For food service the health department gets to decide what's really needed. I find that many people that open a small food service type of shop forget about health inspections.
 
A GC I routinely do work for asked me to go to a kitchen remodel he was doing and run a new circuit for a microwave. He was there to help fish the nice yellow #12 Romex down the wall and into a cabinet. A week later he calls and says the microwave is a 30 amp 240 volt beast and I need to come over and put the correct receptacle and wire in. When I inquired about payment for the change I was told there would be no additional payment because I should have checked the microwave specs before installing the circuit. Technically true, but I've never heard of a 240v 30 amp MW in a house and haven't seen one since. A little heads up would have been nice.

Was the microwave on site when you installed the circuit? Did they give you a model number?

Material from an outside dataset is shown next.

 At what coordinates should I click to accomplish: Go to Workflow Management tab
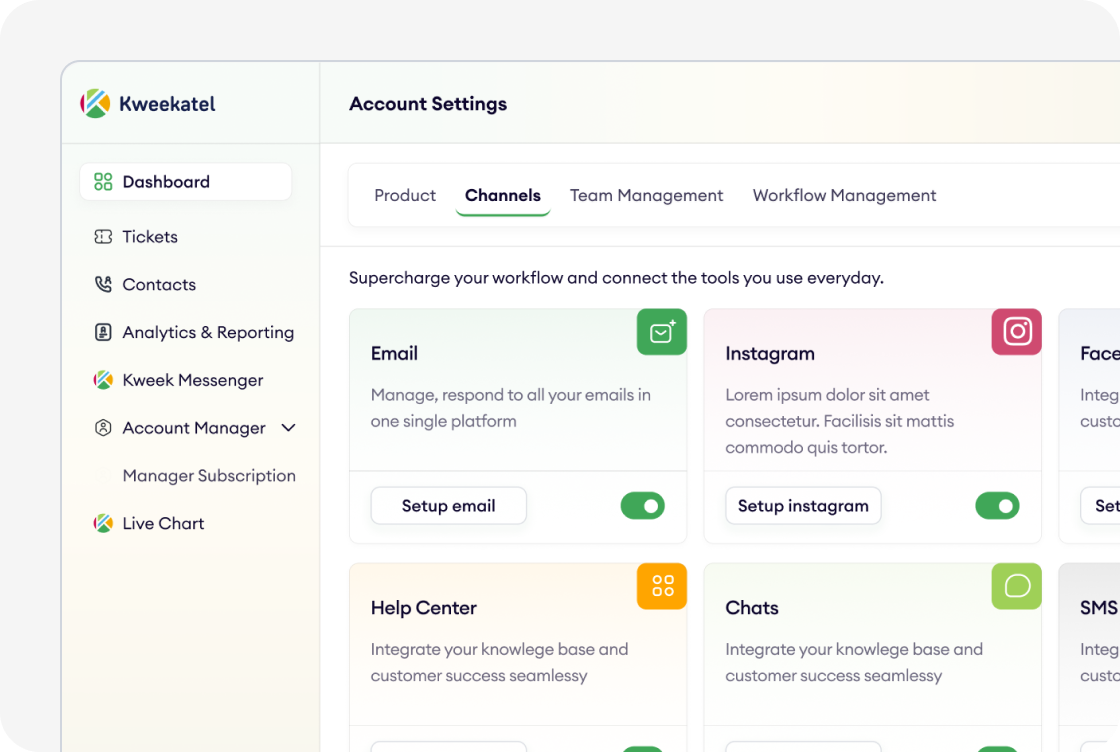coord(844,196)
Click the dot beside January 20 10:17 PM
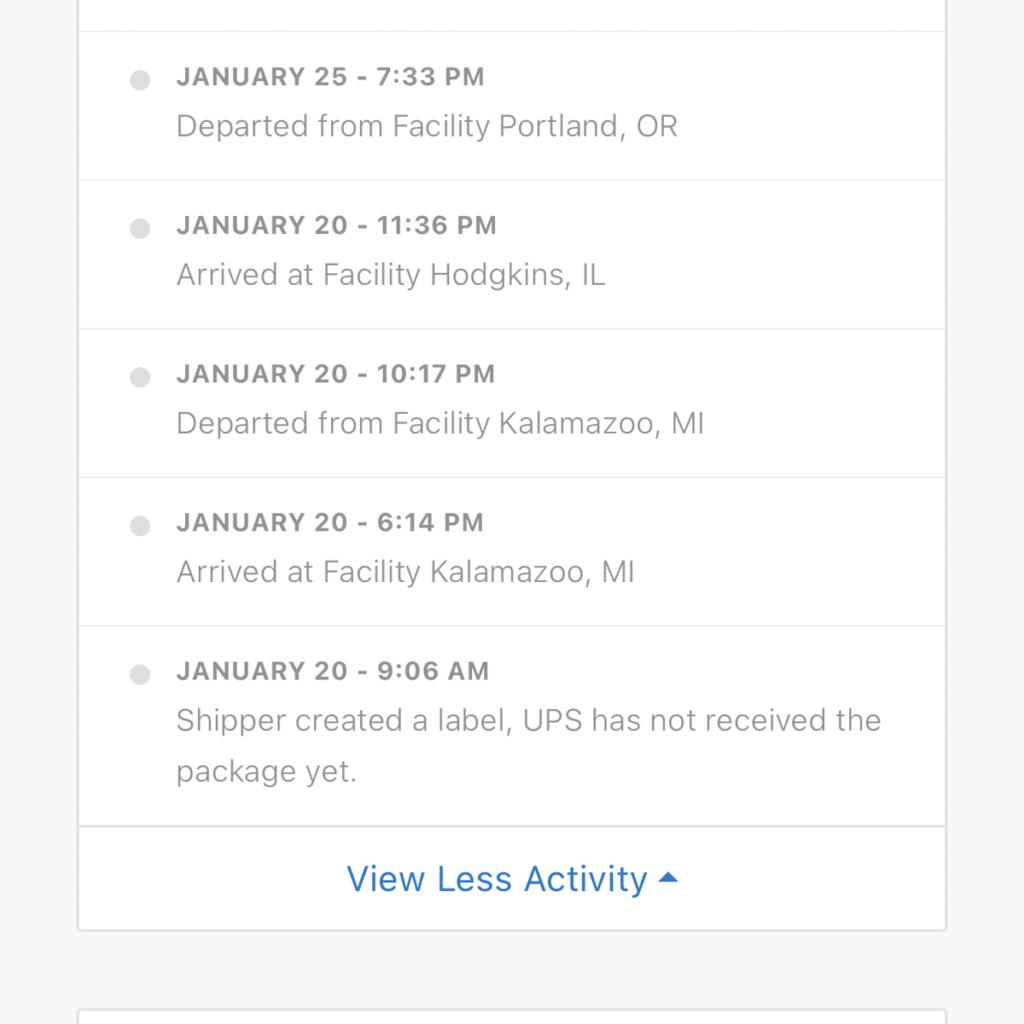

If he or the owner purchased the microwave after I installed the circuit they would be paying for for the change.
 
well, we all have customers that have alternative facts.

went to do a lighting cert. contractor has 300 sq ft room
with a light switch. no dimming, no occupancy sensor, a switch.

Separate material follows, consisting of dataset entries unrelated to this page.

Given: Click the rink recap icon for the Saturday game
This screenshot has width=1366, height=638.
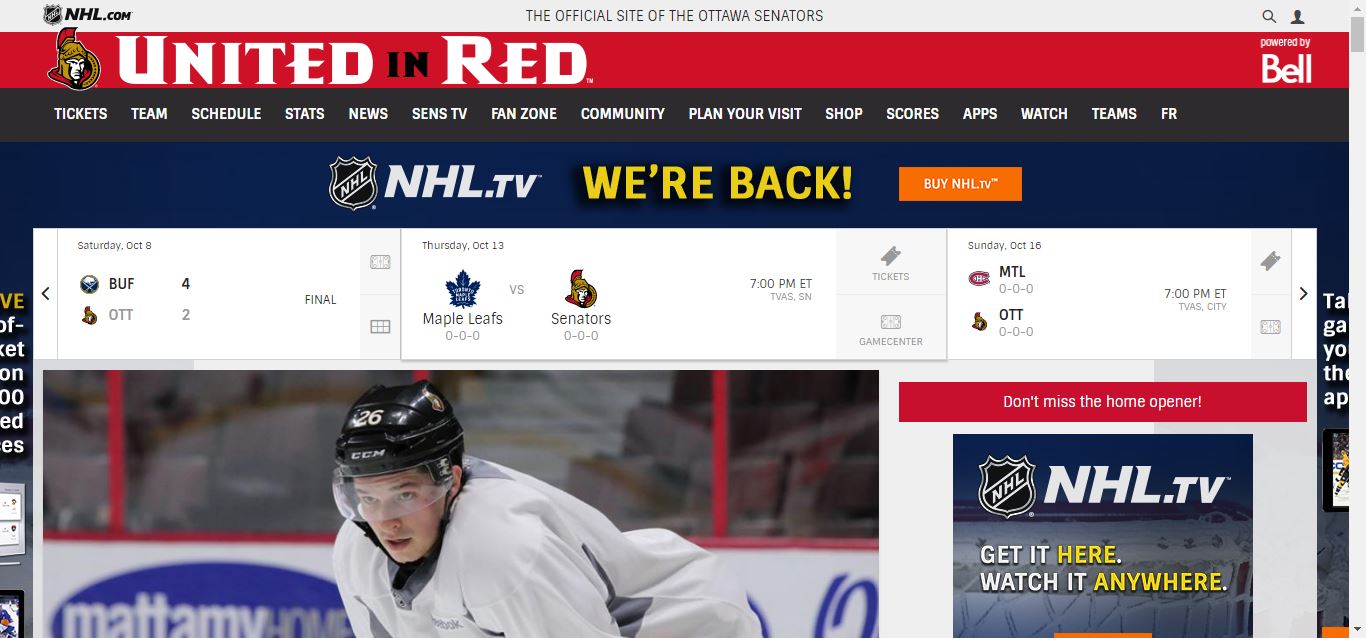Looking at the screenshot, I should 380,262.
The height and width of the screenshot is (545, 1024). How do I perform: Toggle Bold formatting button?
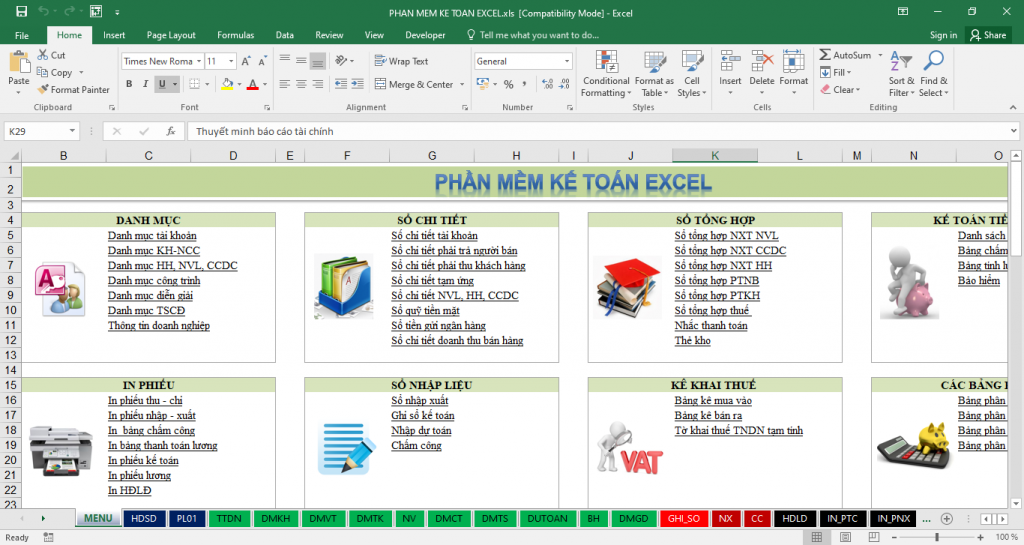click(x=128, y=85)
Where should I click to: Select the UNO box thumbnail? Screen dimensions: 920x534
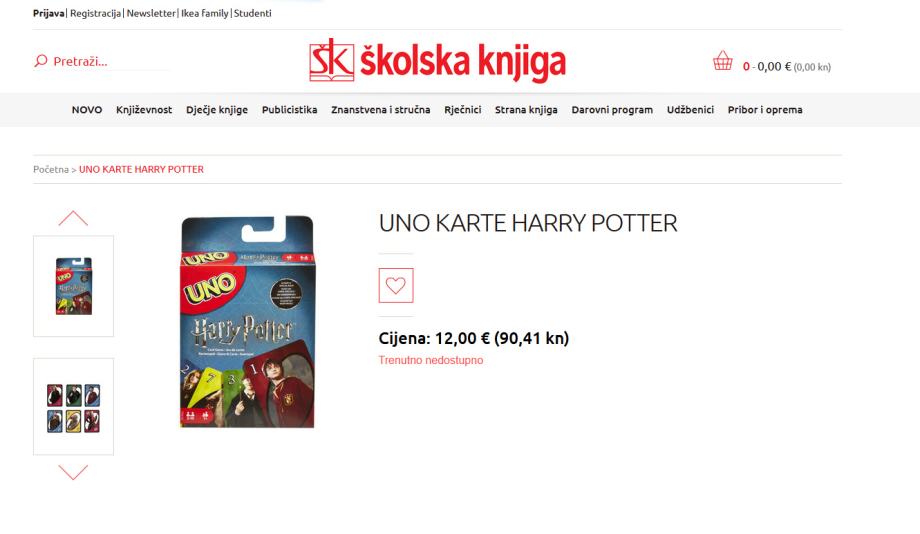(73, 286)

so i explain what it has to have, and leave. he calls a week later.
says it's all done correctly. i stop by again.

he put an occupancy sensor in the ceiling. didn't hook it up.
still and on - off switch on wall.

i call him up, and explain it needs to work, and it still doesn't dim.

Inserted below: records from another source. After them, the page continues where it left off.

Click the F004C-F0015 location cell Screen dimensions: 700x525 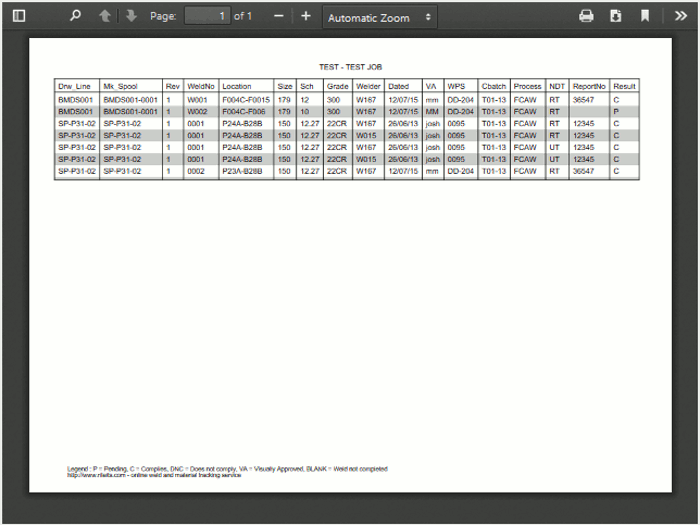(x=245, y=100)
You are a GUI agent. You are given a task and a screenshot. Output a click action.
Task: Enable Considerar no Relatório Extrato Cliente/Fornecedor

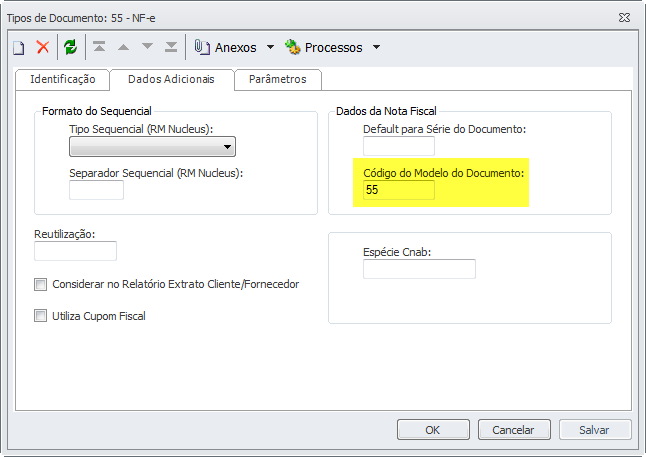pyautogui.click(x=41, y=284)
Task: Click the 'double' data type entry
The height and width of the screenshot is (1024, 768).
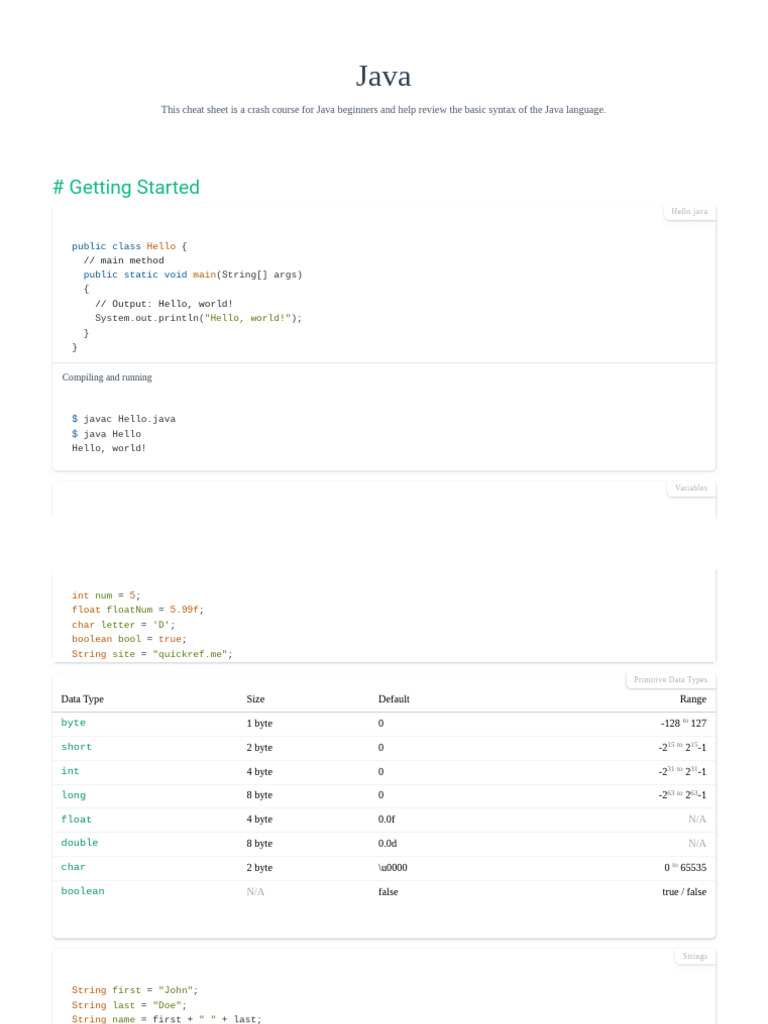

a week goes by, and i get a text message:

IMG_7901.jpg

as soon as i can read the notes, i'll get back to him.
 
A GC I routinely do work for asked me to go to a kitchen remodel he was doing and run a new circuit for a microwave. He was there to help fish the nice yellow #12 Romex down the wall and into a cabinet. A week later he calls and says the microwave is a 30 amp 240 volt beast and I need to come over and put the correct receptacle and wire in. When I inquired about payment for the change I was told there would be no additional payment because I should have checked the microwave specs before installing the circuit. Technically true, but I've never heard of a 240v 30 amp MW in a house and haven't seen one since. A little heads up would have been nice.
I vaguely remember wiring a 240V microwave unit several years ago. I believe it was a GE Advantium oven/microwave, but I couldn't find any specs on it to post here.
 
I vaguely remember wiring a 240V microwave unit several years ago. I believe it was a GE Advantium oven/microwave, but I couldn't find any specs on it to post here.

When you say "oven/microwave" do you mean that it has conventional resistance heating elements too? I would not call that a 240V microwave in the context of this thread. :)
The Advantium model I see described on the web has halogen incandescent heating elements to avoid warmup time and a convection fan in addition to the microwave portion. 208 or 240V at 30A.
I would call that an oven with microwave added rather than a souped up microwave!
 
When you say "oven/microwave" do you mean that it has conventional resistance heating elements too? I would not call that a 240V microwave in the context of this thread. :)
The Advantium model I see described on the web has halogen incandescent heating elements to avoid warmup time and a convection fan in addition to the microwave portion. 208 or 240V at 30A.
I would call that an oven with microwave added rather than a souped up microwave!
Sorry. Maybe I wasn't clear on that. When we were renovating the kitchen I was told it was a microwave unit so I ran a # 12/2 to the MBP. Somewhere around the time when the appliances were being delivered I was told (by the HO) that it was an Advantium combination microwave-convection oven. At that point he gave me the specs and I had to rip out the 20A (2-wire) circuit and install a 30A (3-wire) circuit. I don't remember the model # and I couldn't find it on the Internet. Looking back the installation was in 2001. The whole point is that we never seem to get the correct info from HO's up front.